▸ Votre tâche
D'après l'extrait sur les élections au Bundestag, combien de sièges compte le nouveau Bundestag ?

▸ Extrait fourni
+++++
Remarque importante concernant le nombre de sièges: le nouveau Bundestag ne compte plus que 630 sièges, alors que le Bundestag élu en 2021 comptait encore 736 sièges avec 103 mandats excédentaires. Une réforme de la loi électorale en mars 2023 a supprimé les mandats excédentaires, ce qui signifie que le Bundestag 2014 compte au total 14 % de sièges en moins que celui de 2021. Une augmentation du nombre de sièges doit donc être évaluée d’autant plus attentivement ; lors de l’évaluation d’une perte, il faut tenir compte de la réduction du Bundestag. C’est pourquoi les augmentations et les diminutions en pourcentage sont plus parlantes que les gains ou les pertes de sièges.

Les partis de la coalition gouvernementale sortante, dite « Ampelkoalition », c’est-à-dire le SPD, les Verts et le FDP (Freie Demokratische Partei, parti libéral de droite de Christian Lindner), ont été sanctionnés électoralement tous les trois pour leur politique qui a aggravé la situation de nombreuses personnes. Il a perdu 20 % des voix et plus de la moitié de ses 416 mandats précédents, et compte désormais 205 sièges (-211), ce qui ne représente plus que 32,5 % du Bundestag.

Le SPD, qui était encore le parti le plus fort au Bundestag lors des élections de 2021 avec 25,7 %, a reculé à 16,4 % avec une perte de 9,3 points de pourcentage. Il ne devient donc plus que le troisième groupe parlementaire avec 120 député·es (contre 206 auparavant), derrière la CDU/CSU et l’AfD. Ensemble ils ont perdu 20 % des voix et un peu plus de la moitié des 416 mandats qu’ils détenaient jusqu’à présent, passant à 205 sièges (-211). Lespertes des Verts ont été moins importantes, avec 3,1 points de pourcentage à 11,6 % et 85 député·es (-33). Pour le SPD, il s’agit du pire résultat depuis la Seconde Guerre mondiale, tandis que les Verts ont pu éviter de passer sous la barre des 10 %.

Malgré une tentative de se distancier de la politique de la coalition gouvernementale, dont elle faisait partie jusqu’en novembre, le FDP et son chef de file Lindner n’ont pas atteint la barre des 5 % pour entrer au Bundestag et ont réalisé le plus mauvais résultat historique de leur histoire.

Le SPD a perdu 1.760.000 de ses électeur·rices au profit de la CDU/CSU, 720.000 au profit de l’AfD et 560.000 au profit de Die Linke, mais n’a pu gagner que 250.000 non-votant·es et 120.000 électeur·rices du FDP.
+++++
▸ Données
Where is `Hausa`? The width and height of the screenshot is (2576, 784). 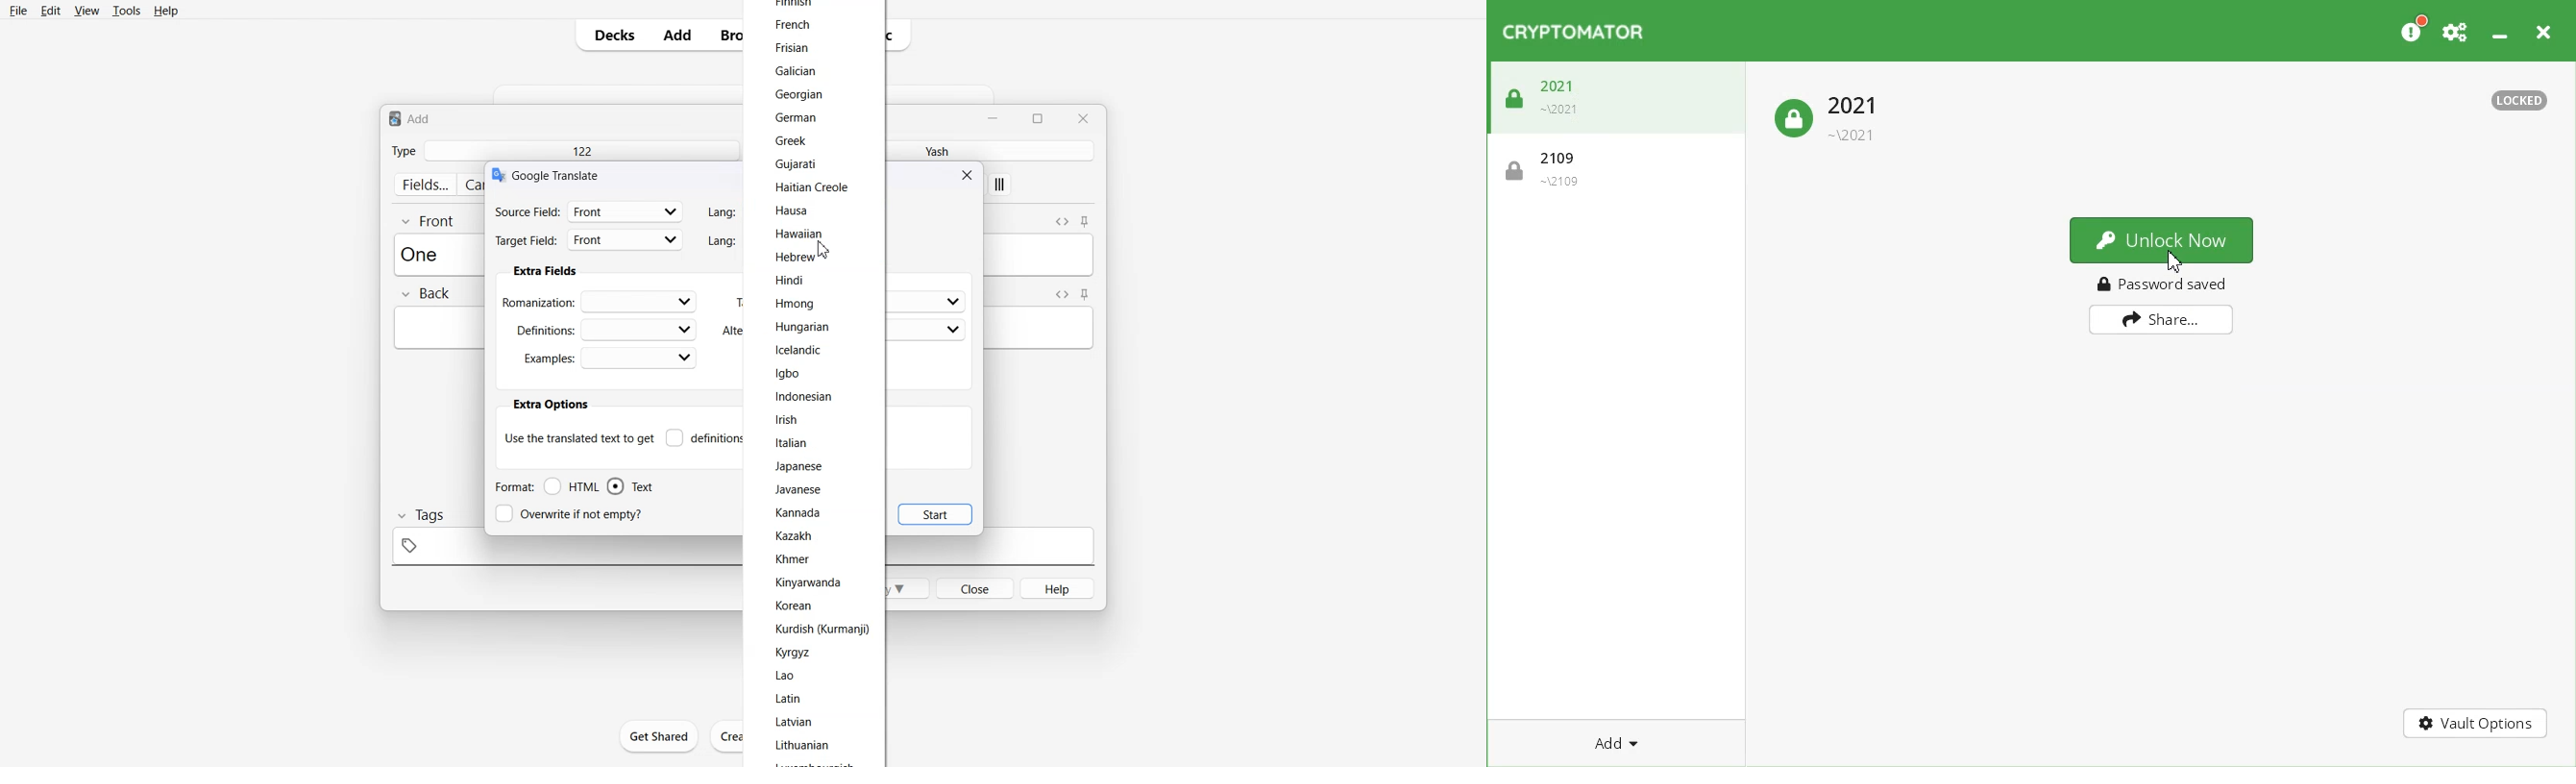 Hausa is located at coordinates (792, 208).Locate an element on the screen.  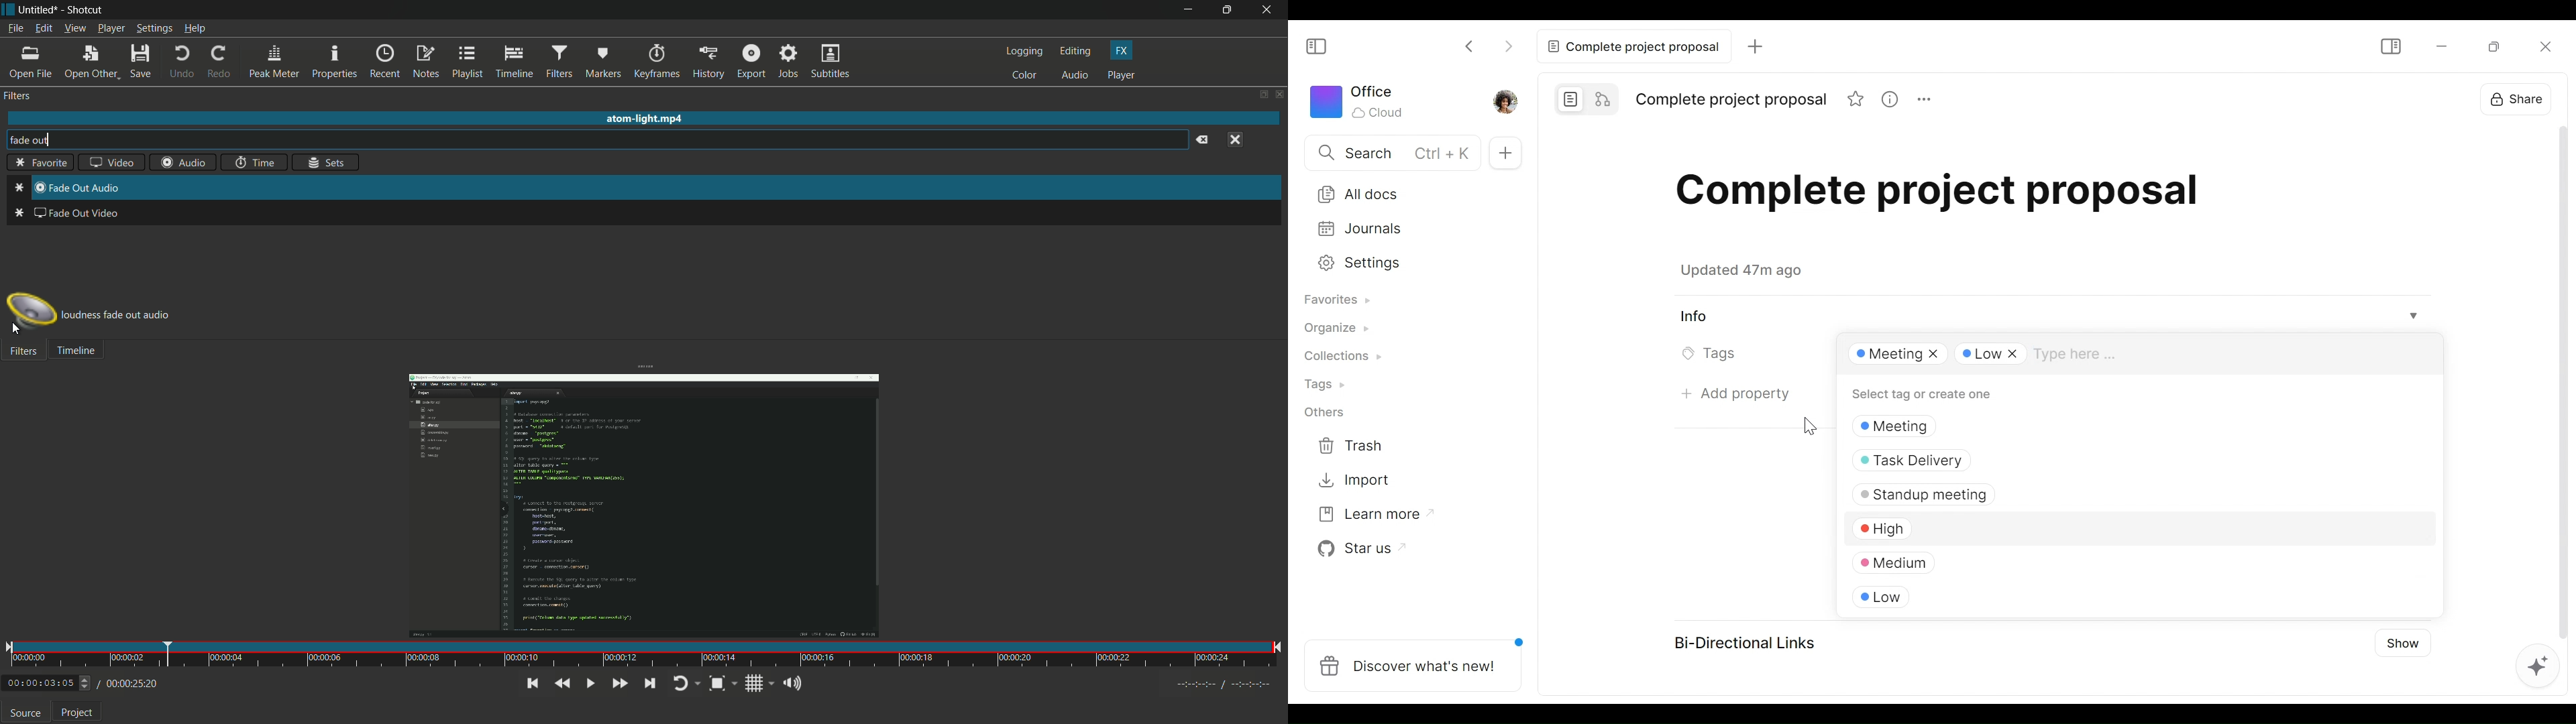
keyframes is located at coordinates (656, 61).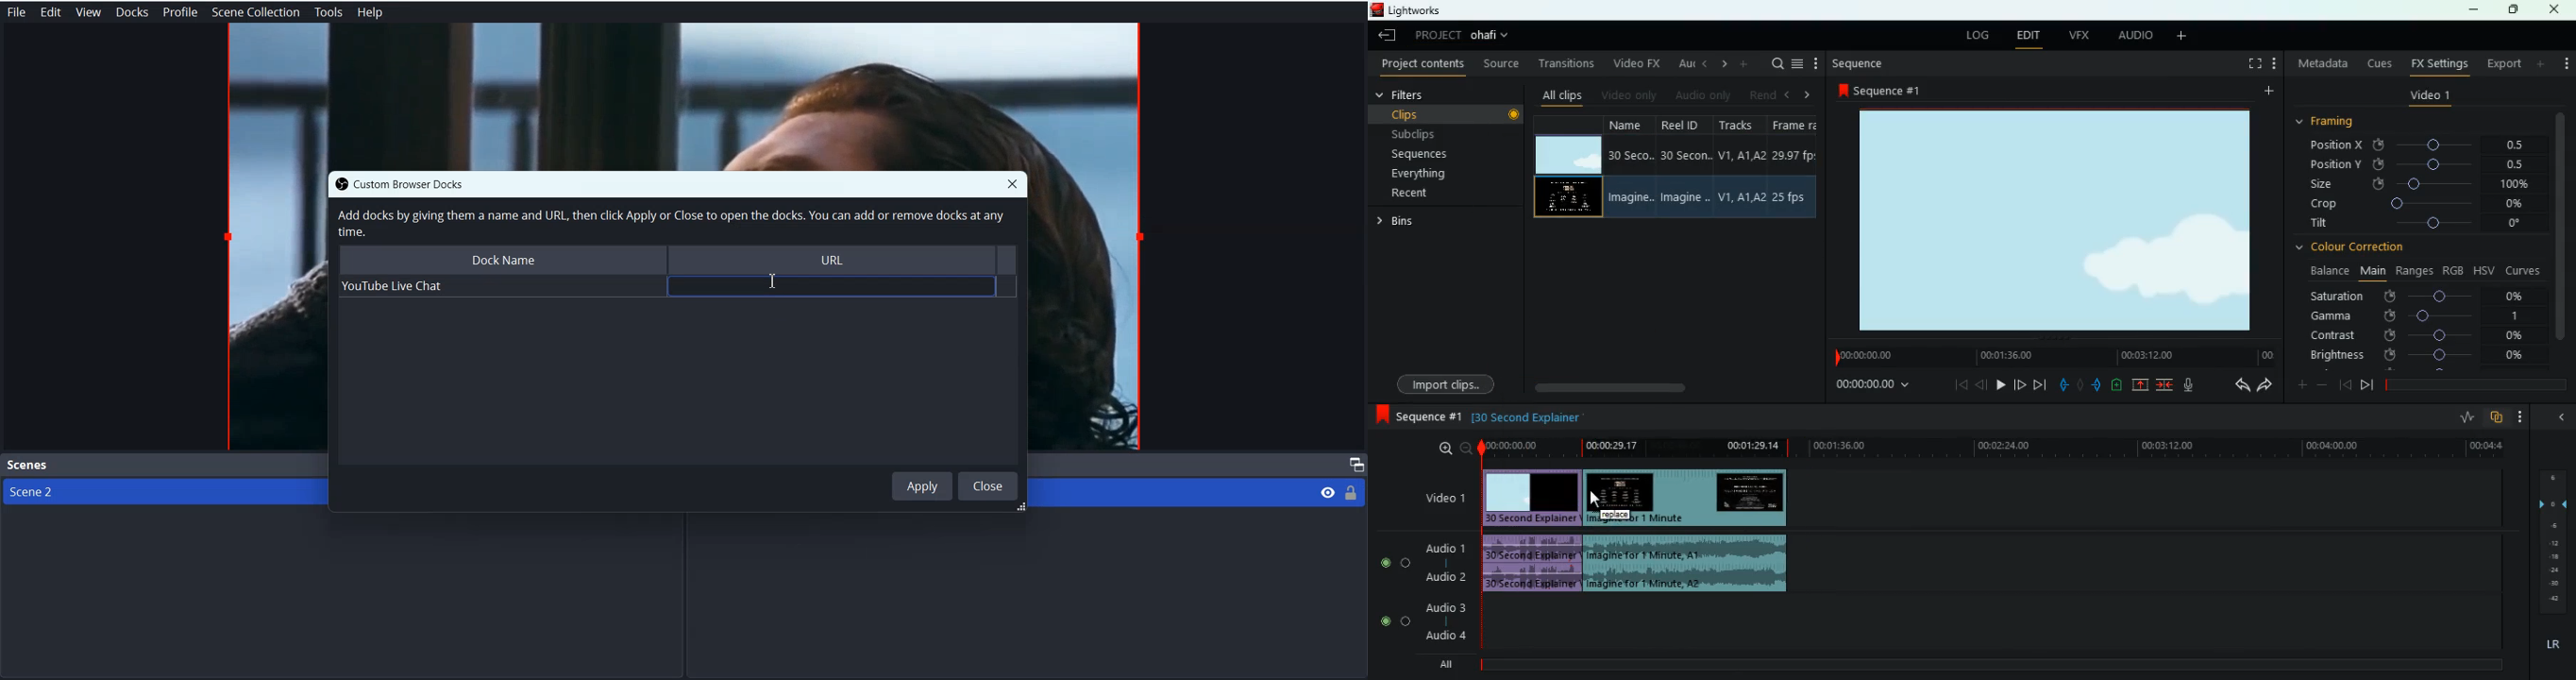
+++++
▸ Solution ci-dessous
Le nouveau Bundestag compte 630 sièges.